Sumário
Toggle1. Introdução.
Em decisão unânime, a Primeira Turma do Superior Tribunal de Justiça (STJ) afastou a incidência de Imposto de Renda Retido na Fonte (IRRF) sobre a transferência de cotas de fundo de investimento a herdeiros em processo de sucessão causa mortis. O entendimento foi de que a mera transmissão das cotas, sem resgate ou alteração de valores, não caracteriza fato gerador do imposto.
O caso envolveu dois irmãos que, após a abertura do inventário do pai, solicitaram a transferência das cotas de um fundo de investimento. A solicitação foi feita com base nos valores apresentados na última declaração de Imposto de Renda do falecido.
O banco responsável pela administração do fundo, no entanto, informou que a transferência implicaria a cobrança do IRRF, o que motivou os herdeiros a ingressarem com um mandado de segurança preventivo para impedir a tributação.
2. Decisões anteriores e argumentos do TRF3.
O Tribunal Regional Federal da 3ª Região (TRF3) havia considerado legítima a incidência do imposto, argumentando que, embora a sucessão causa mortis não implique resgate das cotas, a transferência de titularidade para os herdeiros seria equivalente a uma alienação escritural, o que autorizaria a tributação na fonte.
3. Entendimento do STJ.
O relator do recurso no STJ, ministro Gurgel de Faria, divergiu da interpretação do TRF3. Ele baseou sua decisão no artigo 23 da Lei 9.532/1997, que oferece duas opções para avaliar bens transferidos em herança: pelo valor de mercado ou pelo valor constante na última declaração de IR do falecido.

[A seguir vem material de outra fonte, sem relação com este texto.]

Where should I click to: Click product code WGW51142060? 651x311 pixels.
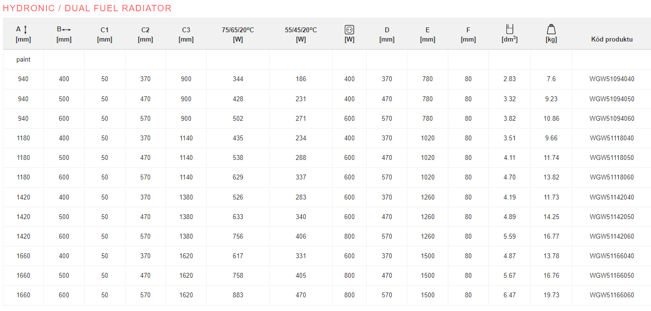coord(611,236)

Segundo o ministro, a escolha dos herdeiros de manter os valores declarados pelo titular falecido descaracteriza a existência de ganho de capital ou qualquer fato gerador para o IRRF.
Ademais, o ministro destacou que o artigo 65 da Lei 8.981/1995, que regula a tributação de rendimentos de aplicações financeiras de renda fixa, não se aplica a fundos de investimento. Ele reforçou que a norma legal define alienação como ato de vontade, o que não abrange a transferência causa mortis, uma vez que essa ocorre de forma automática, em decorrência da sucessão.
4. Princípio da legalidade tributária.
Outro ponto central da decisão foi o princípio da legalidade tributária, previsto no artigo 150, inciso I, da Constituição Federal. Gurgel de Faria enfatizou que a Receita Federal não pode exigir tributos em situações não previstas em lei. Ele rejeitou a tese de que a transferência de cotas, por si só, equivaleria a uma antecipação de liquidação ou resgate, uma vez que, no caso, não houve qualquer movimentação financeira que resultasse em aumento de patrimônio.
Nas palavras do relator, “a mera transferência de cotas de fundos de investimento decorrente de sucessão causa mortis, quando os herdeiros optam pela observância do valor constante na última declaração de bens do de cujus, não constitui fato gerador do IRRF. Apenas seria devida a tributação se a transferência fosse realizada pelo valor de mercado e houvesse diferença positiva em relação ao valor de aquisição”.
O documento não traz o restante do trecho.